Sapsford, vastly experienced in the art of baseline tennis, handed Hilton a lesson in a 46-minute contest in which he conceded only seven points on serve and was never in the slightest danger of falling victim, as the fourth and fifth seeds, Nick Gould and Martin Lee, had done earlier, to Hilton's excellence on the passing shot.

What Hilton will take from this match, in addition to his best-ever prize cheque of pounds 2,200, is the knowledge that there remains much to do back at his workplace, the Nottingham Centre of Excellence.

The left-hander from the Cheshire village of Mickle Trafford did not make a muck of this match, even though he served indifferently and lapsed too frequently on the forehand. Sapsford possessed far too much weight of shot in their rallies and was content to beat Hilton from the baseline, whereas his earlier opponents had tried to dominate from the net.
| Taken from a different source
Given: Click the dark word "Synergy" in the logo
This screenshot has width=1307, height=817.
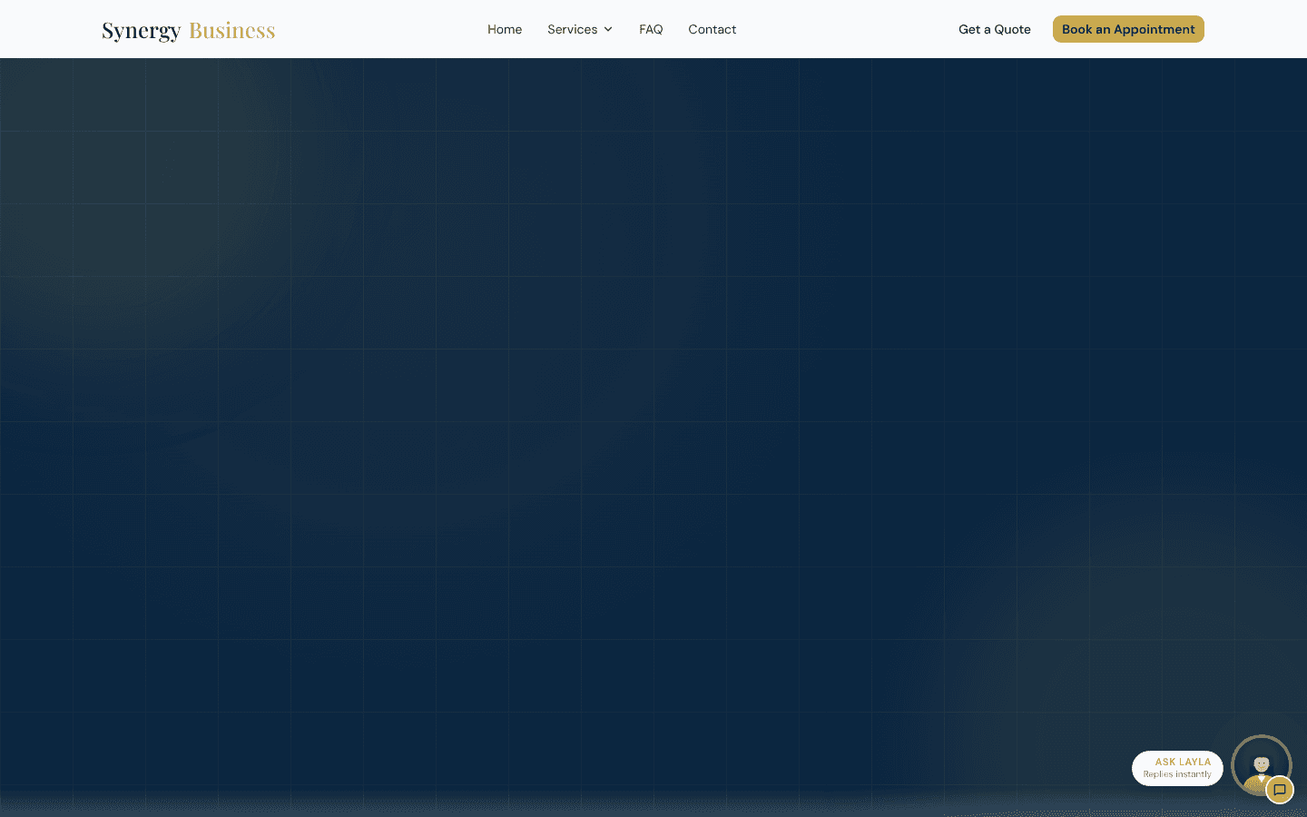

Hilton, standing only 5ft 7in, was also one of the rare people Sapsford was able to tower over. It never does to tax short people about their lack of stature and, when asked if he hopes to grow into the job, Hilton pointed out "Marcelo Rios is not the biggest either."

But Hilton showed enough - especially one stunning forehand service return to save a set point in the opening set - to indicate that he might go further than the usual run of bright British juniors who never seem to make the transition to full professional status.

However, to put things into perspective about the size of Hilton's task, he is now 17 years seven months, exactly the same age as Boris Becker when the German (who is 31 today) won his first Wimbledon.

Hilton, who conceded he was "a bit disappointed" about the quality of his serve and forehand shots, intends now to mix up junior and senior events and flies to America tomorrow to play in Florida junior tournaments leading up to the Orange Bowl.

"Hopefully Mark will learn from this week and go further," Sapsford said. "But he is going to encounter the same problems as me, not having a big enough shot to hurt people. He will also have to find a way to hold serve. But he has a good attitude."